Posted on 01/18/2003 4:23:48 AM PST by MeekOneGOP


Peace core: North Texans head to rally

From '60s pacifists to teens, they're DC bound and determined

01/18/2003

By MARK WROLSTAD / The Dallas Morning News

Bob Dennis was there among the demonstrators 40 years ago with Martin Luther King Jr., trying to push America and its government along the road toward freedom and opportunity.

The veteran human rights worker from Dallas had wanted to be there again this weekend with demonstrators, trying to slow America and its government on the road toward war with Iraq.
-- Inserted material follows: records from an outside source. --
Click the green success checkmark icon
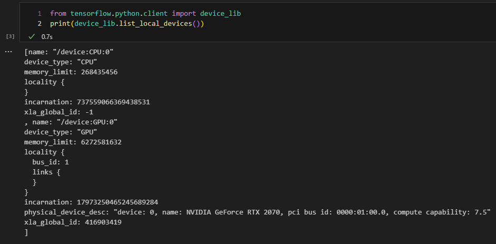This screenshot has height=244, width=496. click(x=32, y=37)
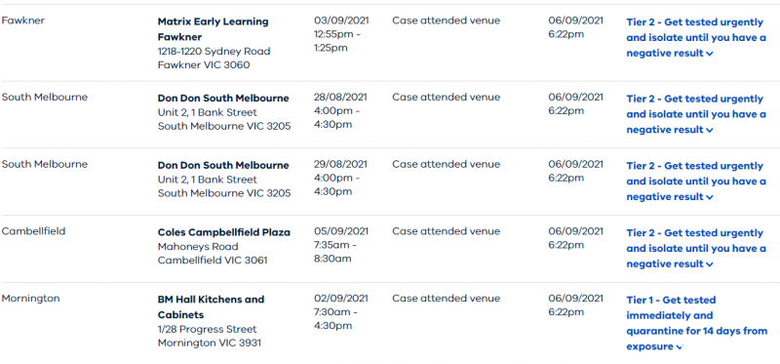Click 03/09/2021 12:55pm exposure time cell

pyautogui.click(x=341, y=34)
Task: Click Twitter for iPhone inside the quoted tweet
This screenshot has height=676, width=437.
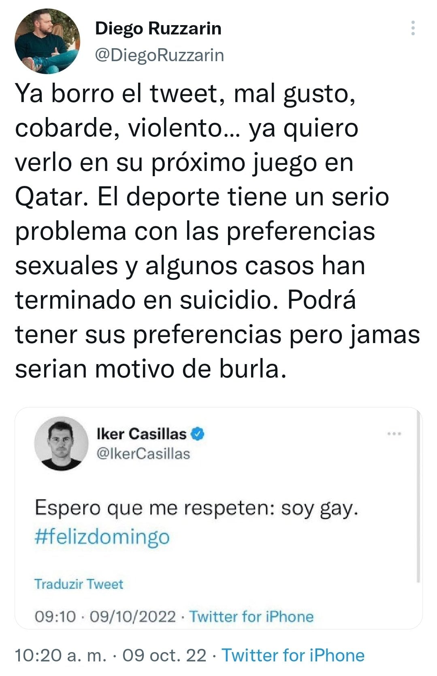Action: pyautogui.click(x=252, y=616)
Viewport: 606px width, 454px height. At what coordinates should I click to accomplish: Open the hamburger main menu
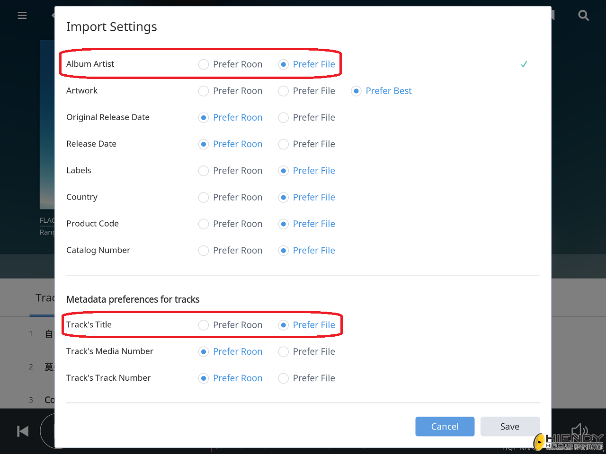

Mr. Dennis won't be there, but 54 people are enduring an around-the-clock bus ride to get from North Texas to Washington, D.C., for a national anti-war rally on Saturday. They could hope only that the protest would approach the watershed represented by Dr. King's "I Have a Dream" speech on the Lincoln Memorial steps in 1963.

"I just feel like this is going to be a similar experience for a lot of people," Mr. Dennis said, comparing one of the most electrifying moments of the civil-rights era with Saturday's rally and march near the Capitol, which could attract 100,000 or more participants.

Health considerations and the passage of time kept the 70-year-old lawyer and former head of the Dallas Peace Center from completing a 40-year circle but didn't stop him from showing up Friday in the after-sunrise chill for the peace bus send-off.


Mark Smithhisler said goodbye to wife Maitri before boarding a bus for a peace demonstration in Washington.
(ALLISON V. SMITH / DMN)

Riders and their supporters milled around a Farmers Branch parking lot, holding signs, taking photos and flashing peace signs for news cameras.

A distinct gray tinge testified to the 1960s vintage of many in the group while the mammoth charter bus idled nearby in looming contrast to the peace-protest transportation of bygone days.

"This is how we protest in 2003," chuckled Hadi Jawad, a Peace Center board member.

Lesson in democracy

The bus trip attracted activists, students, professionals and some parents hoping to give their children a real-life lesson in democracy.

"War is not the answer," said the largest sign. "Drop Bush, not bombs," another urged in spray paint.

"Speaking out against this war is very important," said Mr. Dennis, who attended an anti-war demonstration that drew at least 100,000 marchers to Washington in late October, described as the largest such protest since the Vietnam War.

"It reminded me so much of the '60s," Mr. Dennis said, recalling rallies when he lived in New York City after growing up in Lancaster.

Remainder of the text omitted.